I have also found that when I distribute with Early Binding  there can be problems because I have a client who was ahead of me in releases of MS-Office, i.e. they had 2013 while my company was still using 2010. Each copied is configured for the user: Directory structures for referencing  files and auxiliary programs are in a supporting worksheet.  That all worked well when I moved it up, but not when I moved it back to me.

Some reading indicates that Early Bound project files are larger than late bound.  I have not confirmed this, but I'll take them at their word.  They're more experienced than I.

Refreshers: Binding, Early and Late Binding

A VBA project is developed using a host Object Library, e.g. MS-Excel. Binding is tying to that host Object Library a "foreign" Object Library (e.g. for MS-Word) in order to use its features and manipulate files that are native to the foreign environment.

With Early Binding, the foreign, or "hosted", Object Library is selected using the Tools...References dialogue in the Virtual Basic Environment (VBE).  This makes the hosted Object Library available for Intellisense and at compile time.

When Late Binding is used the hosted Object Library is unchecked in the Tools...References dialogue.  The project is made aware of the foreign Object Library as the VBA code is executed, i.e. at run time.

See also:


Conversion Steps

Converting from Early to Late Binding is more tedious than hard.

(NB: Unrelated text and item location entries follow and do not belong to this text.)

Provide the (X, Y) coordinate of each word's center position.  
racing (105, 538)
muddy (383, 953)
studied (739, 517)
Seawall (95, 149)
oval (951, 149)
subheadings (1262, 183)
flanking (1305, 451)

  1. Remove the Reference to the hosted Object Library.
    That was the easy part.
    Now comes the tedious part.
  2. Change data types in declarations for hosted Object Library objects to "as Object".  
  3. Compile to identify any declarations that were not changed to "as Object".
  4. If there were any compiler errors, return to Step 2.
  5. Once compilation completes without errors, run the code.  This will 

Remove the Reference to the hosted Object Library

Basically, this reverses the How to Early Bind A Foreign Application section of  How To: Early Bind.
  1. Access the Visual Basic Environment (VBE) 
  2. Click on the Tools menu and select References
    Opening the References dialogue
  3. Uncheck the Object Library to remove, in this case "Microsoft Word 14.0 Object Library"
    References List with Hosted Object Library
  4. Click OK then save the file

Change Data Types to "as Object"

This is the part that can be tedious.
  1. For each module, scan for Dim, Public, and Global declarations of object variables.
  2. Identify whether each is a native or foreign Data Type, e.g. "as Document" in an Excel project would be foreign whereas "as Workbook" or "as Worksheet" would be native.
  3. Change to "as Object"
    NOTE:  Be aware that some Object Type-names occur in multiple Object Libraries.  For example, "Range" is used in both the Word and Excel Object Libraries but they have different Methods and Properties.

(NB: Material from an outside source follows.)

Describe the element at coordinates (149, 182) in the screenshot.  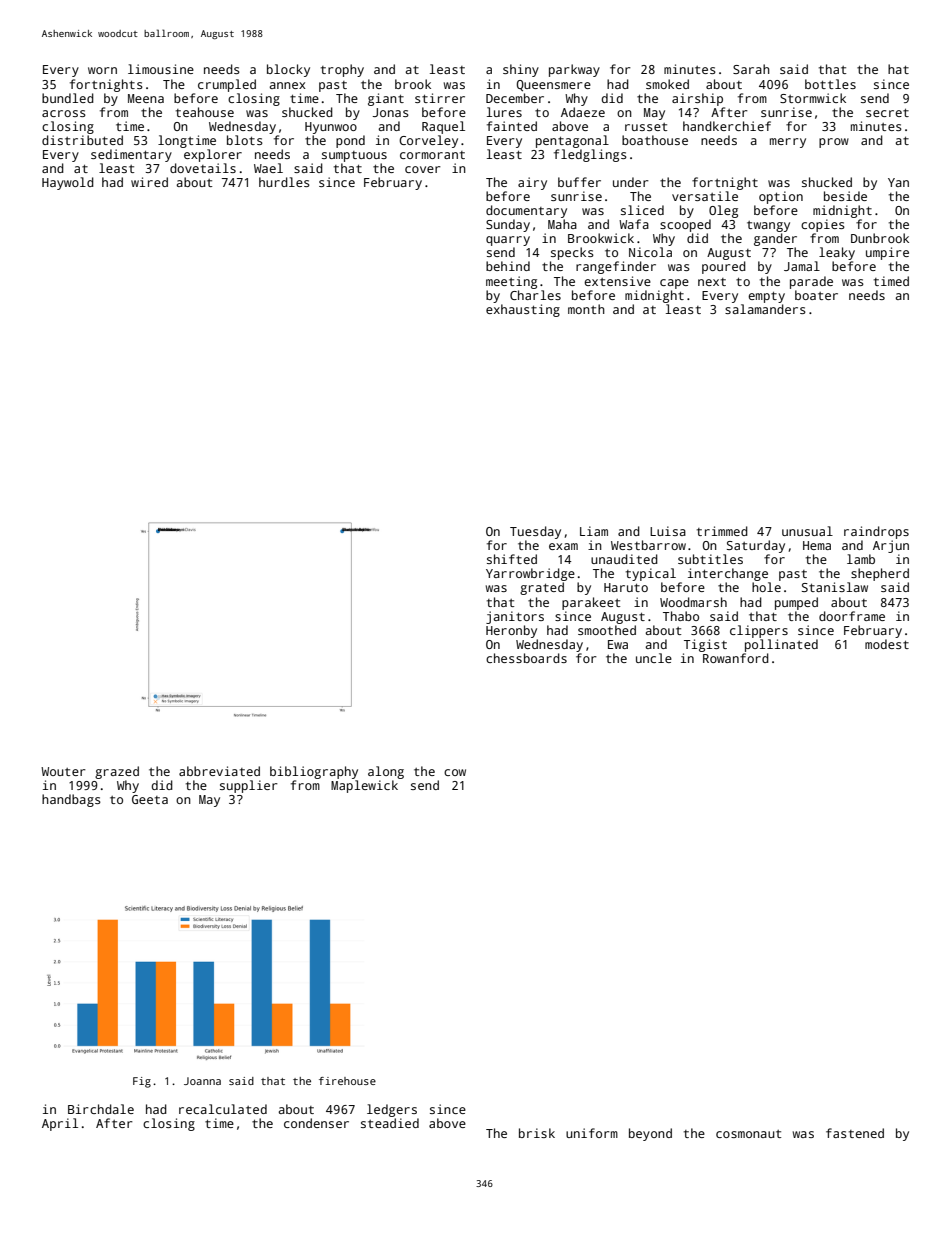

How to make Early-to-Late Binding Easier

Use Find/Replace

In Step 2 of Change Data Types to "as Object", once a declaration of a foreign Object is found, 
  1. Highlight the "as <object>" portion of the declaration 
  2. Click Ctl-F to show the Find/Replace dialogue
  3. Click the Replace button
  4. Type "as object" in the Replace With: text box
  5. Choose whether to perform the action in the Current Procedure. Current Module, or Current Project.
  6. Click the "Replace" or "Replace All" button, depending on confidence that the phrase "As Documents" does not appear elsewhere and in a context where it should not be changed, e.g. in comments.

Module Design

With VBA I have found that I have a pretty wide latitude in what is included in "normal" Modules, i.e. non-Class Modules that are not linked to an object like a Workbook or Userform.   

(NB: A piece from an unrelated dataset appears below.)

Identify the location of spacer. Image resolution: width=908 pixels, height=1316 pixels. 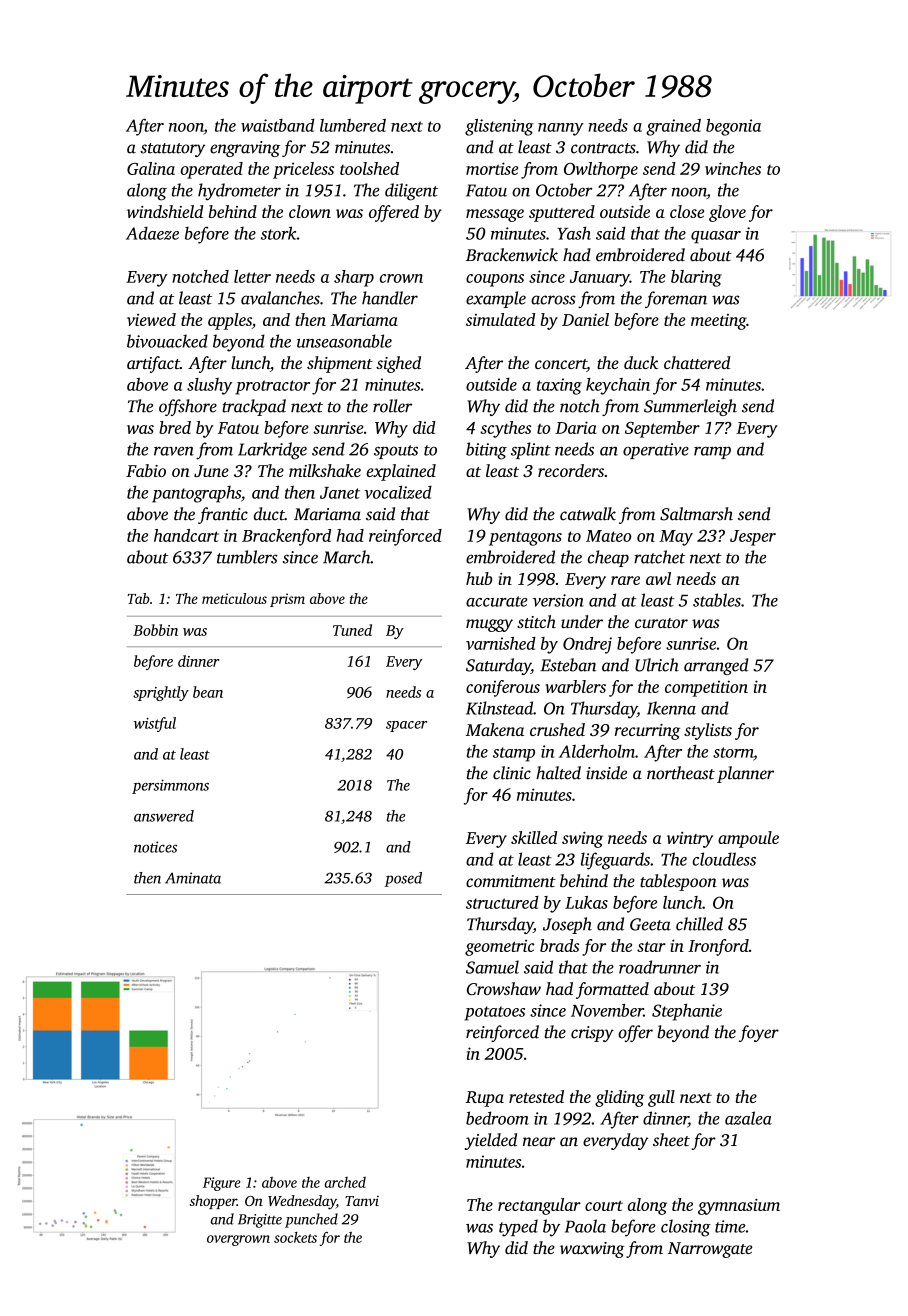
(406, 726).
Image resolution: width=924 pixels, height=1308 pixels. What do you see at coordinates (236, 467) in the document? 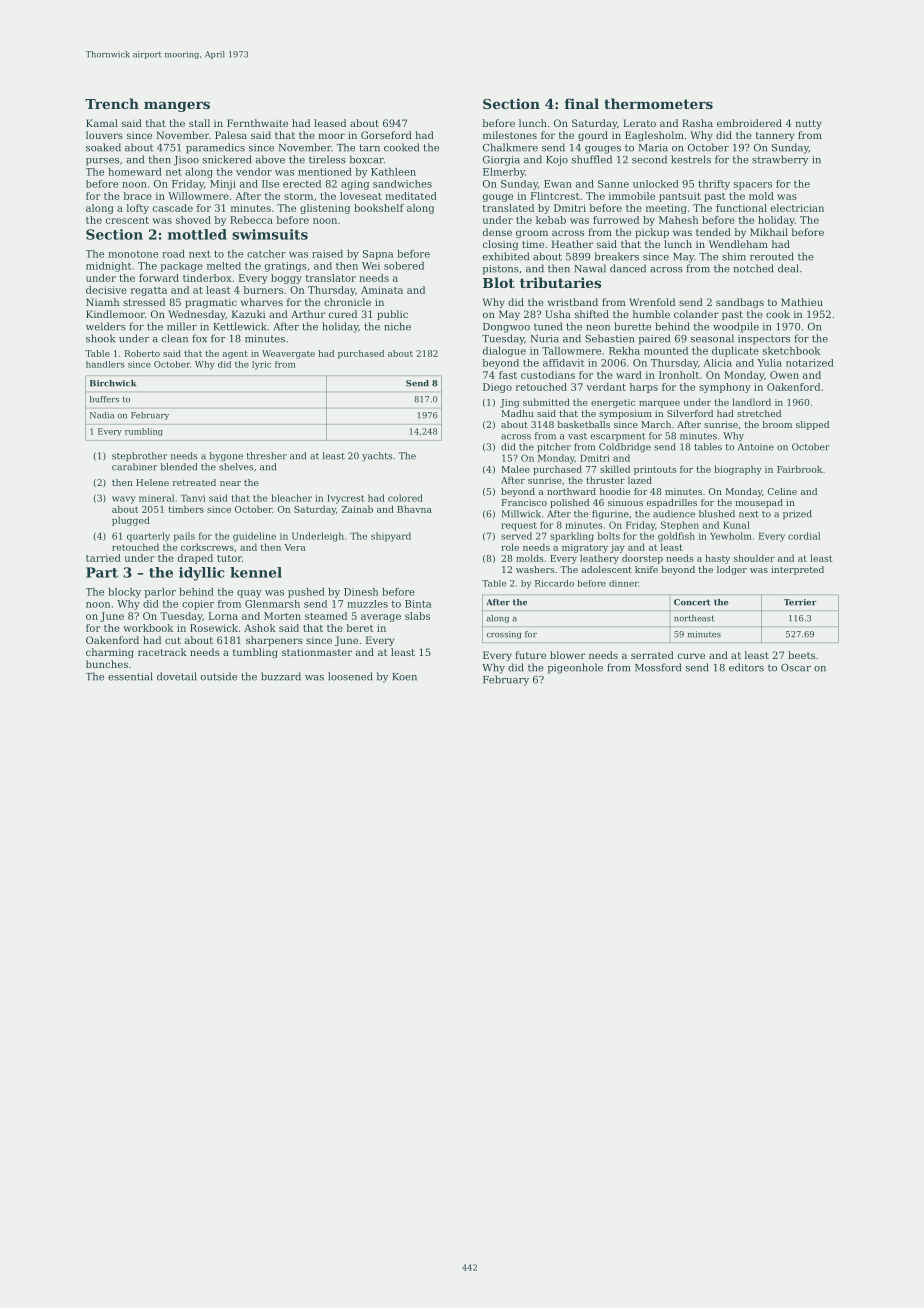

One criteria I use is "Do these Subs and Function perform together?"  Therefore, I have modules specific to a portion of the users process.  

Another module scoping criteria I use is "Are these Subs and Functions common across the process?"  For example, Subs for opening files are in one module and  functions for validating files are grouped together.  

That leads to a criteria of "Do these Subs and Functions deal with a foreign Object Library?"  In short, put all Subs and Functions that would declare Early Bound objects from one foreign Object Library into the minimum number of modules that is feeasible.

Module Naming

As simple as this sounds, modules should have meaningful names that convey to the programmer was is in inside.  Projects with default names like  "Module1", "Module2" etc is something I've seen and the programmer comes off with an "Of course!  It's Module37...or something like that."

In short, tag modules affected by binding with something like "_WORD" at the end if their names. 

Incremental Transition

Contrary to what may be inferred above, Late Binding code does work while the foreign Object Library is bound to the host.  Therefore, if there is a module of the project that needs the bound foreign Object Library that has been completed, it is possible to 
  1. Unbind the foreign Object Library using the Tools-References dialogue
  2. Change to the "as Object" declarations.
  3. Compile and run to test.
  4. Rebind  the foreign Object Library using the Tools-References dialogue.
  5. Continue development in Early Bound mode.